**Collected data**.
'''

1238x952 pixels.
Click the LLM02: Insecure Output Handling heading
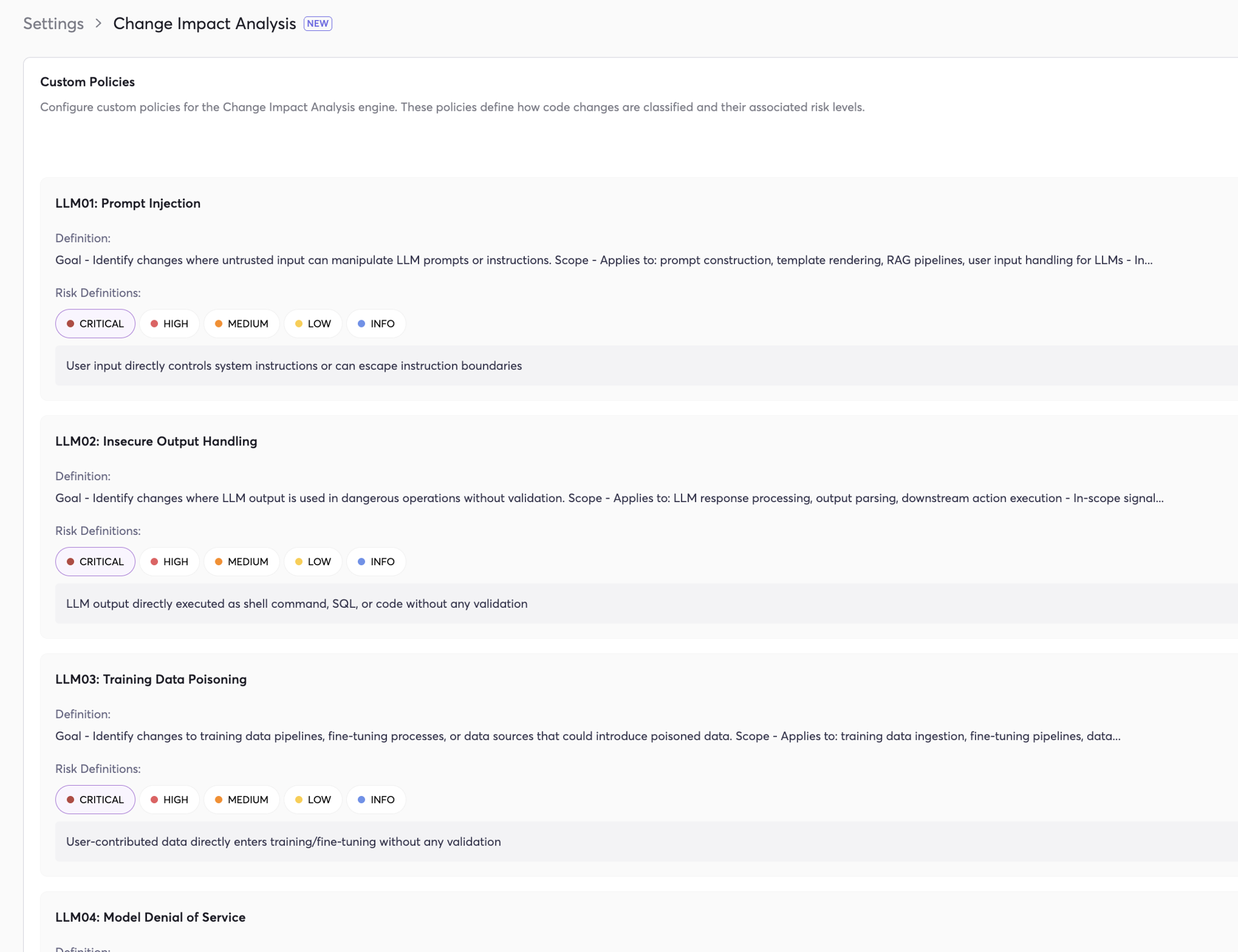156,441
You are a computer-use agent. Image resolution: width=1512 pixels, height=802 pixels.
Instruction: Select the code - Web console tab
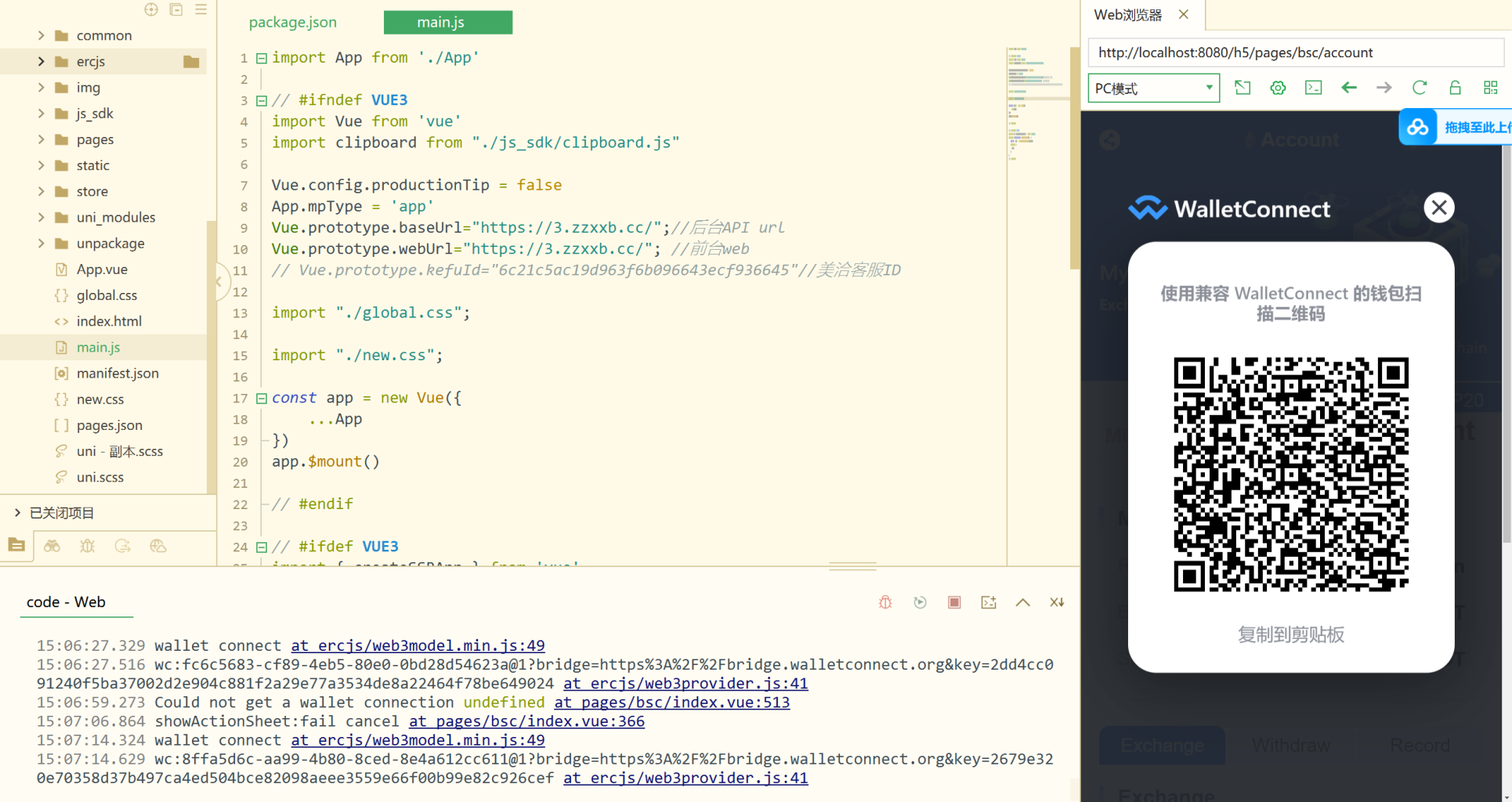(x=65, y=602)
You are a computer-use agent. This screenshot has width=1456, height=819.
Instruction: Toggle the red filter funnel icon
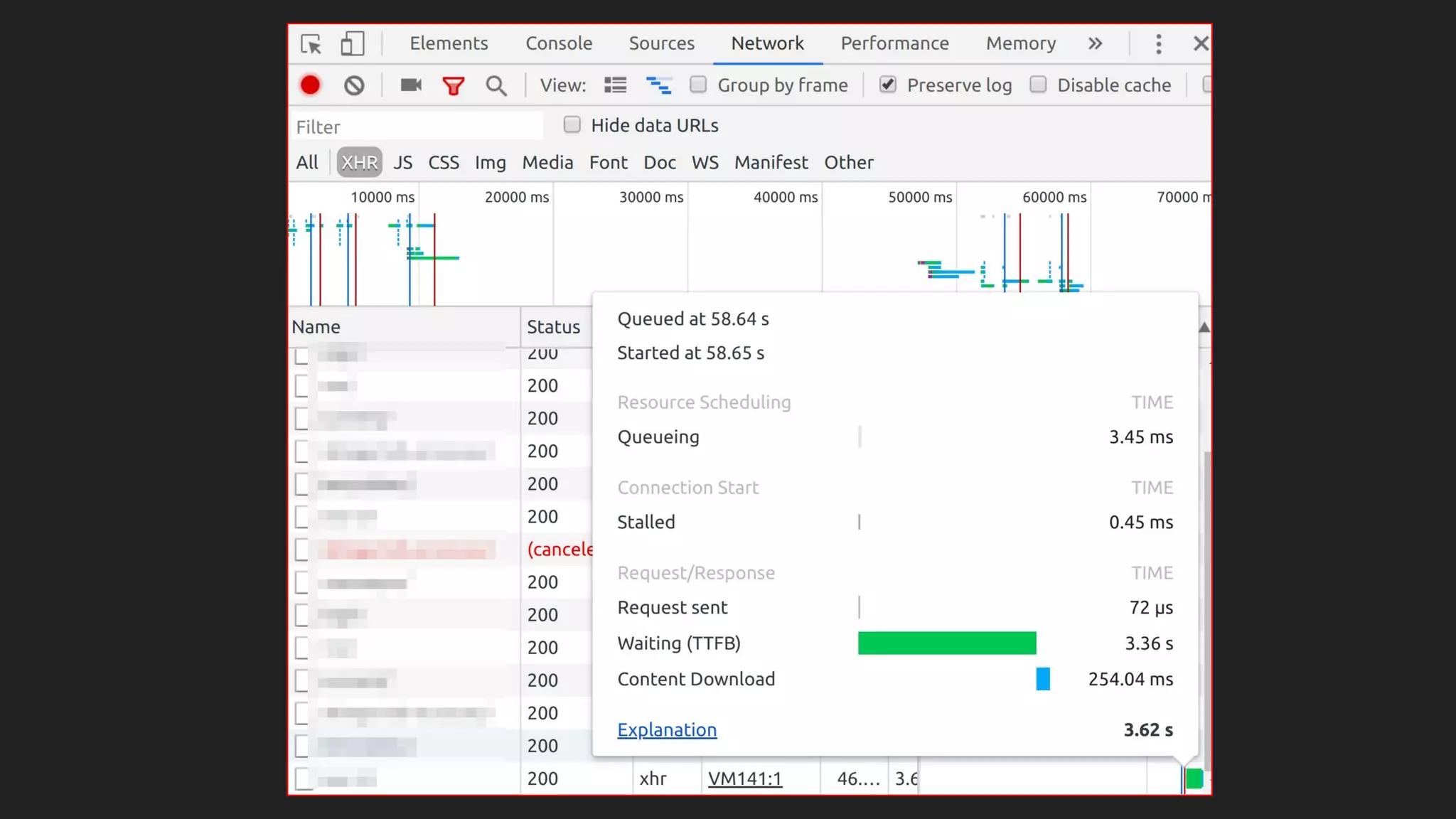click(453, 86)
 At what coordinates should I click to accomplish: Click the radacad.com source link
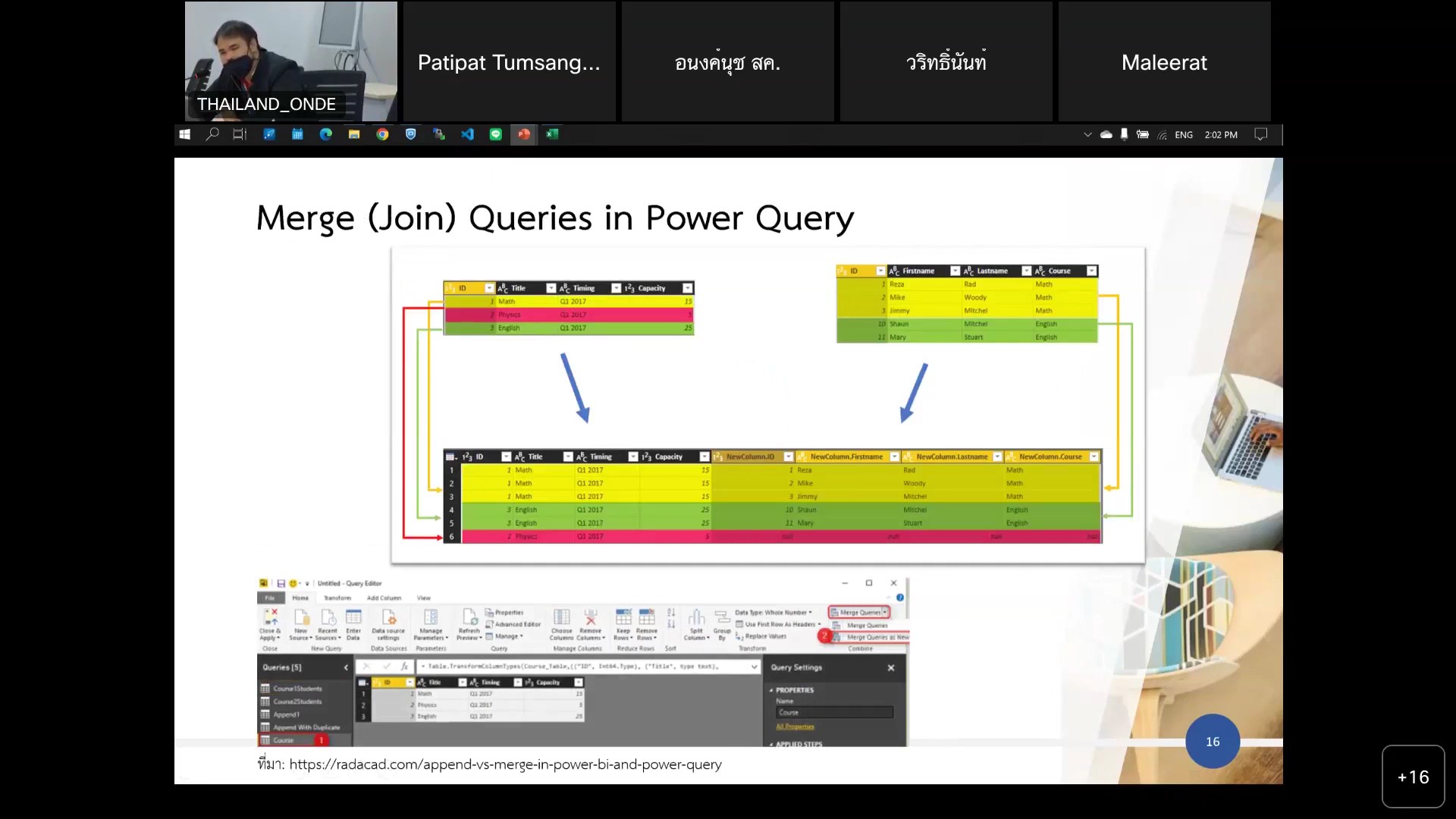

'''

**What to work on**. Your answer must be the entries repeated exactly, with no pictures.

**Reply to the exercise**.
1238x952 pixels.
Click the LLM02: Insecure Output Handling heading
156,441
You are a computer-use agent. Image resolution: width=1512 pixels, height=802 pixels.
Instruction: Select the code - Web console tab
(x=65, y=602)
You are a computer-use agent. This screenshot has width=1456, height=819.
Instruction: Toggle the red filter funnel icon
click(453, 86)
 At what coordinates should I click to accomplish: Click the radacad.com source link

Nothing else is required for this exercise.